The glaring issue is Amazon Web Services because Amazon isn’t known for great privacy practices. All your data flows through Amazon servers, meaning there’s likely a lot of collection going on outside of Pagely. If that’s a concern for you, it’s best to go with a privacy-friendly provider, such as DreamHost.
As mentioned, we had issues getting a hold of Pagely initially. Once that first waiting period was over, though, our problem was solved, and quickly, at that. Part of the price you’re paying with Pagely is dedicated to support. That said, that also means some support options are hidden behind paywalls.
Everyone has access to support documentation, ticket-based support and live chat, though. Email support is available around the clock, and that’s how we spoke with Pagely. That said, if you need help Monday through Friday from 8 a.m. to 5 p.m. PST, live chat is on the table, too.
Other support routes include phone and a private Slack channel, but those are reserved for clients who can throw down the big bucks. Though we can understand keeping a private Slack channel reserved, phone support across plans, especially with how expensive they are, would be nice to see.
Self-help resources in the support documentation are plentiful, but they aren’t thorough. For instance, we consulted an article about finding the nameservers to point a domain registered with GoDaddy. The article provided details about finding A and CNAME records in Atomic Core, but no information about finding the nameserver addresses we needed to enter.
That’s true in many of the support articles. Generally, they’re led by a short paragraph and a few step-by-step instructions. Though helpful, they aren’t deep, which can lead to headaches if you need a specific answer.
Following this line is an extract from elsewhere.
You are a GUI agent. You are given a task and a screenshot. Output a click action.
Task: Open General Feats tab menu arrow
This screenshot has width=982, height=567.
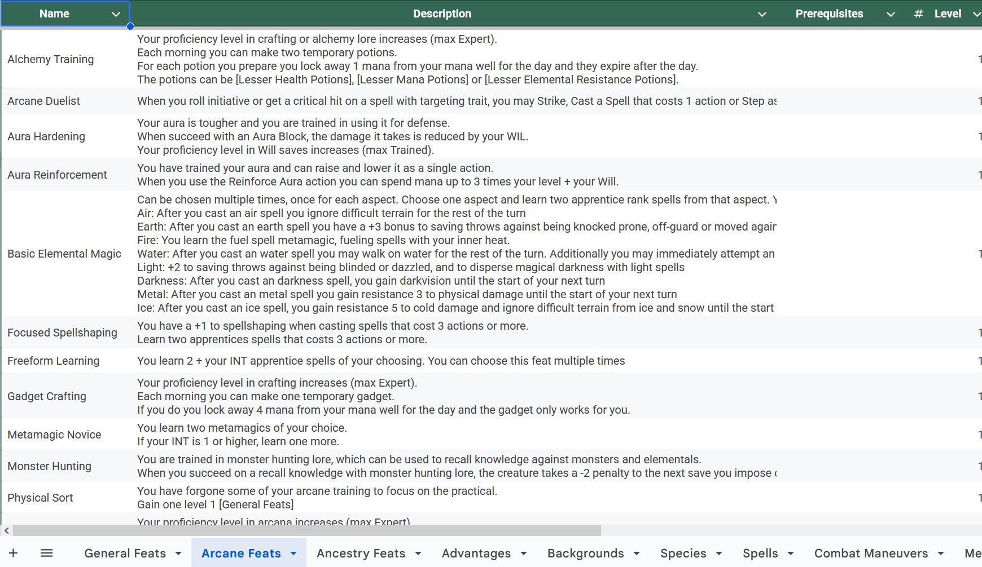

Normally, support channels such as live chat can resolve those issues, but because Pagely only offers ticket-based support 24/7, you’ll likely have to wait to get help.
Unlike many web hosting services we review, purchasing a plan with Pagely isn’t a matter of want but of need. It can accommodate even the most demanding of clients, whereas other providers usually focus more on the little guy. That said, it has a price to match, showing that there’s a point of diminishing returns when it comes to web hosting.
From a value standpoint, Pagely isn’t worth it, but those who need the power it can offer can likely pay the price.
What do you think of Pagely? Is it what you’re looking for or is it just too much? Let us know in the comments below, and, as always, thanks for reading.
How to Do Backups with Pagely
Backups are taken automatically to Amazon S3 with Pagely and kept on record for 14 days. You can access your backups by finding the app in Atomic Core and clicking “app backups” .
Where Are Website Files in Pagely?
Pagely doesn’t use cPanel, so there isn’t a web-based file manager. If you want to access your website files, you’ll need to connect over SFTP with a client, such as FileZilla.
How to Stage a Website with Pagely
You can stage your website by adding a new app in Atomic Core and using the Pagely Sync command line utility to mirror your site’s files. You can learn more about the process here.
Who Uses Pagely?
Pagely has many clients, but some of the most notable are Disney, Visa, Panasonic, Comcast, Northwestern University and The Hartford.
Who Owns Pagely?
Pagely is a private company founded by Joshua and Sally Strebel in 2006. Since then, there are no transactions on record, according to Bloomberg.